* Exercise 1:
In the book review, what name does the inside-cover summary give the killer whom Hannah must confront?
* Exercise 2:
Duplicate the part of the book review that opens with the words containing "Publisher: Razorbill/Penguin Group" and closes with "is killing girls.".

** START Text **

Author: Brenna Yovanoff ( http://brennayovanoff.com/ )

Genre: Speculative Fiction

Publisher: Razorbill/Penguin Group

Number of Pages: 304

Price:  $6.89- $28.95

Inside Cover: The city of Ludlow is gripped by the hottest July on record.  The asphalt is melting, the birds are dying, petty crime is on the rise, and someone in Hannah Wagnor’s peaceful suburban community is killing girls.

 

For Hannah, the summer is a complicated one.  Her best friend Lillian died six months ago, and Hannah just wants her life to go back to normal. But how can things be normal when Lillian’s ghost is haunting her bedroom, pushing her to investigate the mysterious string of murders?  Hannah’s just trying to understand why her friend self-destructed, and where she fits now that Lillian isn’t there to save her a place among the social elite. And she must stop thinking about Finny Boone, the big, enigmatic delinquent whose main hobbies seem to include petty larceny and surprising acts of kindness.

With the entire city in a panic, Hannah soon finds herself drawn into a world of ghost girls and horrifying secrets.  She realizes that only by confronting the Valentine Killer will she be able move on with her life—and it’s up to her to put together the pieces before he strikes again.

Paper Valentine is a hauntingly poetic tale of love and death by the New York Times bestselling author of The Replacement and The Space Between.

Review: This is a story about murder. However, it is not a murder mystery, or anything like that. For me, this story was about what makes people special. People think that 'everyone is special' and all that, but in this story, each person makes themselves special. This review can only be explained utilizing passages from the book, so if you don't like spoilers, don't read. :D

Lillian

        Lillian is Hannah's dead friend. While she was not one of the murder victims, she still 'haunts' Hannah. Lillian died of anorexia, which was what made her special. 

Page 195: I understand that she's finally getting right down to the heart of something real and ugly, and it sort of surprises met hat it's taken her this long to say it out loud. "Are you sure you don't really mean that you worried people might be saying, 'Look at Lillian'? That you worried so much about what everyone thought?"  "It was all that really mattered," she says softly. "All I really cared about. Isn't that funny?" I kneel over my stack of newspapers with the scissors clenched in my hand. "I don't want to talk about this."

** END Text **
** START Dataset extract **

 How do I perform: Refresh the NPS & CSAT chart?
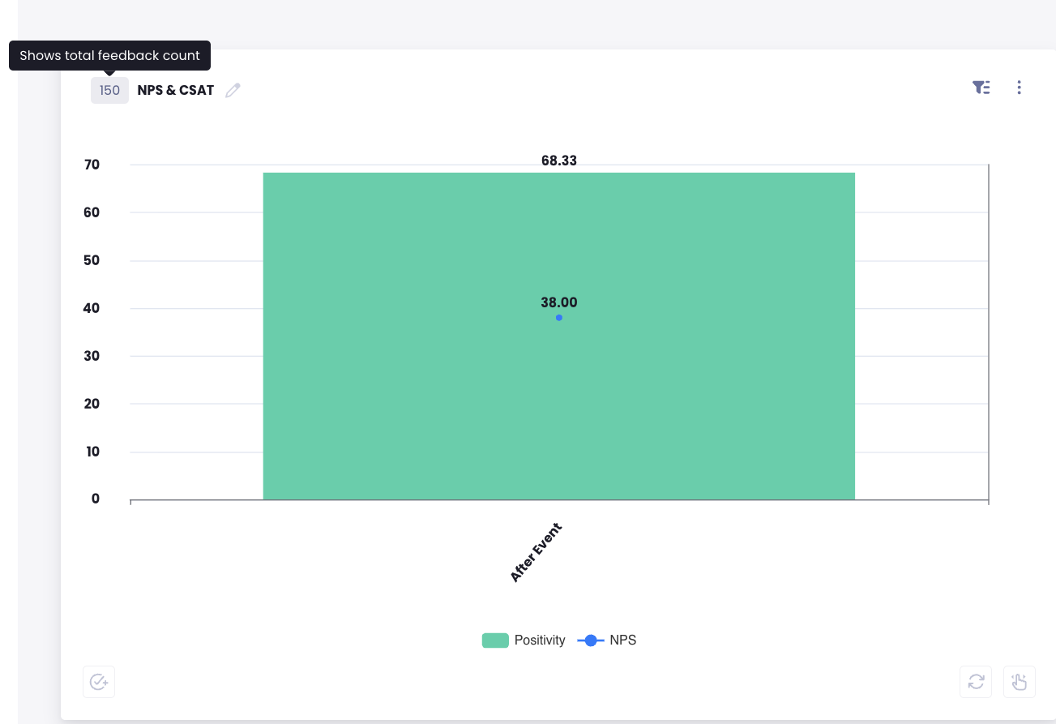976,682
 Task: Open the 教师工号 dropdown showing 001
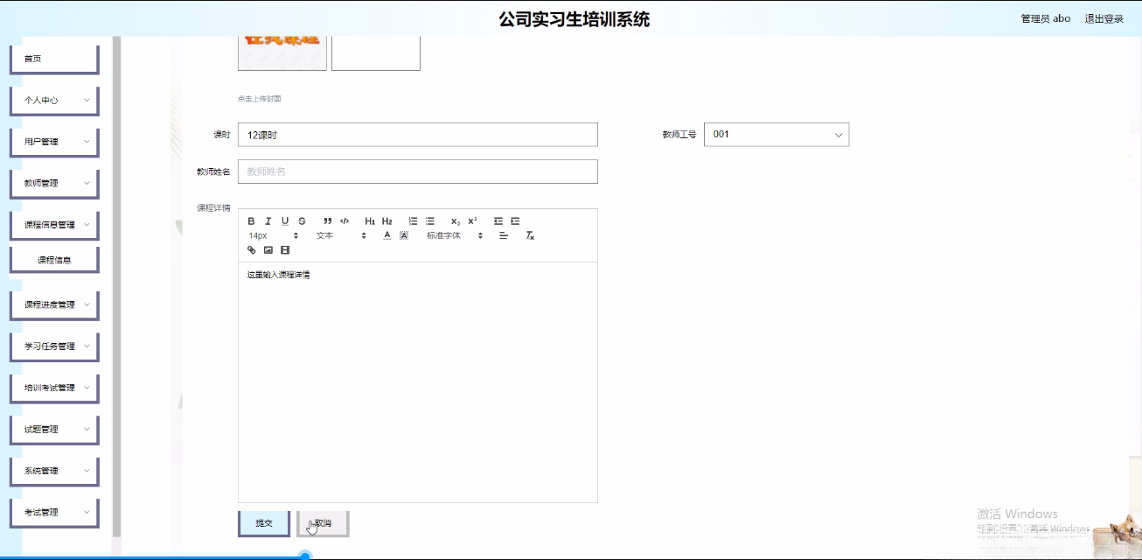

** END Dataset extract **

* Full response 1:
The Valentine Killer.

* Full response 2:
Publisher: Razorbill/Penguin Group

Number of Pages: 304

Price:  $6.89- $28.95

Inside Cover: The city of Ludlow is gripped by the hottest July on record.  The asphalt is melting, the birds are dying, petty crime is on the rise, and someone in Hannah Wagnor’s peaceful suburban community is killing girls.